— BEGIN GIVEN RECORDS —

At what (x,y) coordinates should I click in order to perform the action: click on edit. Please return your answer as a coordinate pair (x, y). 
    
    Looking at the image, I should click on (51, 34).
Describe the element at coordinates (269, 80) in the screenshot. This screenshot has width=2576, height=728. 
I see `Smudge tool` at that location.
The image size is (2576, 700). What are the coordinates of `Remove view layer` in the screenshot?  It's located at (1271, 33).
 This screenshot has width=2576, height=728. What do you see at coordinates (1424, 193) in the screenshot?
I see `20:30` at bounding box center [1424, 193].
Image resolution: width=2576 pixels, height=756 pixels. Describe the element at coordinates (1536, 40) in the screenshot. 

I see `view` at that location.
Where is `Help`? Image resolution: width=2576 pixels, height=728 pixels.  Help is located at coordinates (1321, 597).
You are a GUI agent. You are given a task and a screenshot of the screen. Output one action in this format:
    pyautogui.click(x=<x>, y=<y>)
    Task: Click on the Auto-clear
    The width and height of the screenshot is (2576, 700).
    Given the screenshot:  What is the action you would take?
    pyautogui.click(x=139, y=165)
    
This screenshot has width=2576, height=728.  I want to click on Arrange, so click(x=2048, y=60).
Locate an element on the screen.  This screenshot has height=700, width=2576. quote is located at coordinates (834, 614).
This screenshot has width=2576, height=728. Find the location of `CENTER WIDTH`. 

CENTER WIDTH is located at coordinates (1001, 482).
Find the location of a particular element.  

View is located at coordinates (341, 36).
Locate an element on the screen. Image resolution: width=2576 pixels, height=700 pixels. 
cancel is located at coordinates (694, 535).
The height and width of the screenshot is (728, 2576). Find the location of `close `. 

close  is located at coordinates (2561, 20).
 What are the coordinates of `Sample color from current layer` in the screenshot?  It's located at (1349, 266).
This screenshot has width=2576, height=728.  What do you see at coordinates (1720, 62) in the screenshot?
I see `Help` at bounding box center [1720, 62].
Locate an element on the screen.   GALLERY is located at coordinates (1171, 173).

— END GIVEN RECORDS —

● TASK OBJECTIVE
Rewrite all of the records above, replacing "Find the location of" with "Identify the position of" wherever it occurs and leaving everything else unchanged.

● OUTPUT OF THE EXERCISE
At what (x,y) coordinates should I click in order to perform the action: click on edit. Please return your answer as a coordinate pair (x, y). 
    
    Looking at the image, I should click on (51, 34).
Describe the element at coordinates (269, 80) in the screenshot. This screenshot has width=2576, height=728. 
I see `Smudge tool` at that location.
The image size is (2576, 700). What are the coordinates of `Remove view layer` in the screenshot?  It's located at (1271, 33).
 This screenshot has width=2576, height=728. What do you see at coordinates (1424, 193) in the screenshot?
I see `20:30` at bounding box center [1424, 193].
Image resolution: width=2576 pixels, height=756 pixels. Describe the element at coordinates (1536, 40) in the screenshot. 

I see `view` at that location.
Where is `Help`? Image resolution: width=2576 pixels, height=728 pixels.  Help is located at coordinates (1321, 597).
You are a GUI agent. You are given a task and a screenshot of the screen. Output one action in this format:
    pyautogui.click(x=<x>, y=<y>)
    Task: Click on the Auto-clear
    The width and height of the screenshot is (2576, 700).
    Given the screenshot:  What is the action you would take?
    pyautogui.click(x=139, y=165)
    
This screenshot has width=2576, height=728.  I want to click on Arrange, so click(x=2048, y=60).
Locate an element on the screen.  This screenshot has height=700, width=2576. quote is located at coordinates (834, 614).
This screenshot has width=2576, height=728. Identify the position of `CENTER WIDTH`. 

CENTER WIDTH is located at coordinates (1001, 482).
Identify the position of a particular element.  

View is located at coordinates (341, 36).
Locate an element on the screen. Image resolution: width=2576 pixels, height=700 pixels. 
cancel is located at coordinates (694, 535).
The height and width of the screenshot is (728, 2576). Identify the position of `close `. 

close  is located at coordinates (2561, 20).
 What are the coordinates of `Sample color from current layer` in the screenshot?  It's located at (1349, 266).
This screenshot has width=2576, height=728.  What do you see at coordinates (1720, 62) in the screenshot?
I see `Help` at bounding box center [1720, 62].
Locate an element on the screen.   GALLERY is located at coordinates (1171, 173).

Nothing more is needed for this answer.